In Saudi Arabia it's serious business:
"When I was going to Afghanistan, I was going to help the Muslims around the world," says Abu Suleiman, the first of the reformed extremists to speak to western media. "When you are young - I was only 20 - you have no responsibility. You think you can help and so you go."
....First he travelled to the Philippines, where he joined Islamist guerrillas in the southern islands. Then, in 1997, he ventured to Afghanistan for military training in an al-Qa'eda camp. He went back there before September 11 attacks - only to be captured near Tora Bora.
Each of those on the Saudi rehabilitation course once stood accused of involvement in domestic or international terrorism, usually linked to al-Qa'eda. Abu Suleiman's own rehabilitation included talks with religious scholars about Muslim doctrine. The Koran, they pointed out, prohibited the killing of citizens regardless of their religion.
In addition, psychologists helped him overcome the trauma inflicted by his time as a "jihadist" and by his four years in Guantanamo.
Finally, last year, the authorities gave him his freedom, a job and a car. And when he married last month, a representative of Prince Mohammed bin Nayef, the minister who began the programme, attended the ceremony.

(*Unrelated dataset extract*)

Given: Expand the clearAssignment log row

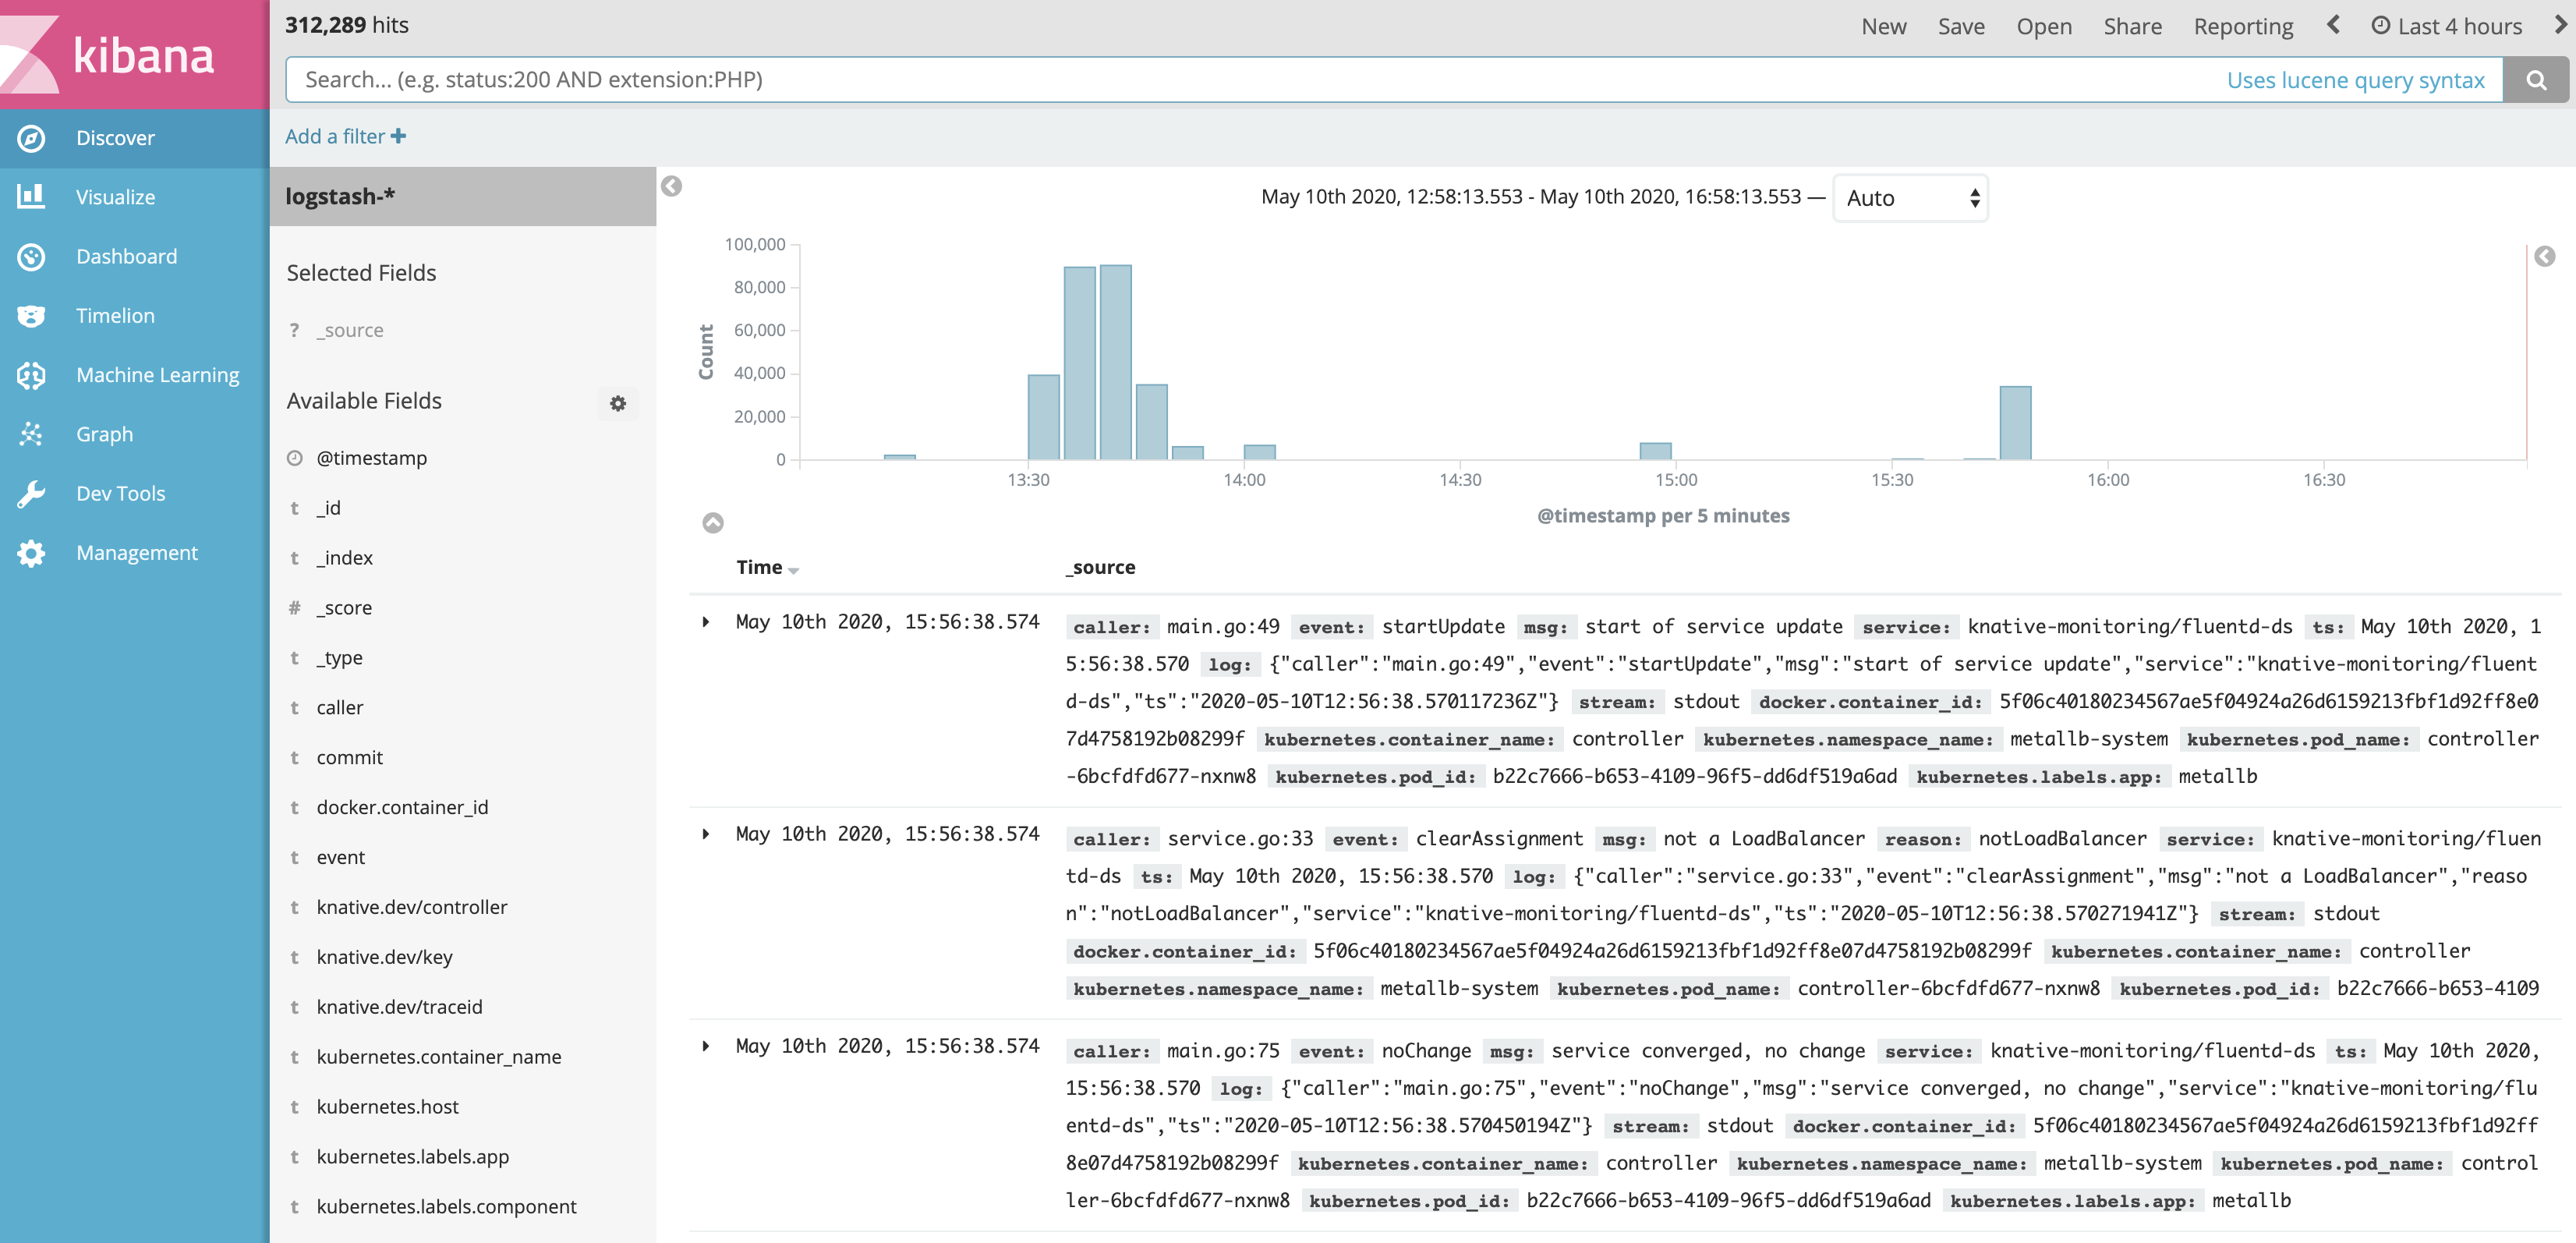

"I don't like thinking about what happened in the past. It was destroying my life," says Abu Suleiman.
....Abu Suleiman met bin Laden several times and remembers his leadership with bitter disillusion. Bin Laden, he says, fled Tora Bora, leaving his followers at the mercy of American bombs.
....Prince Turki al-Faisal, a former ambassador to London and Washington, is one of many hailing the rehabilitation project's contribution as a "major success".
"We believe the struggle is one of mind over matter," he says. "It's a struggle of ideas."
Too bad Harry Reid and Nancy Pelosi don't understand that.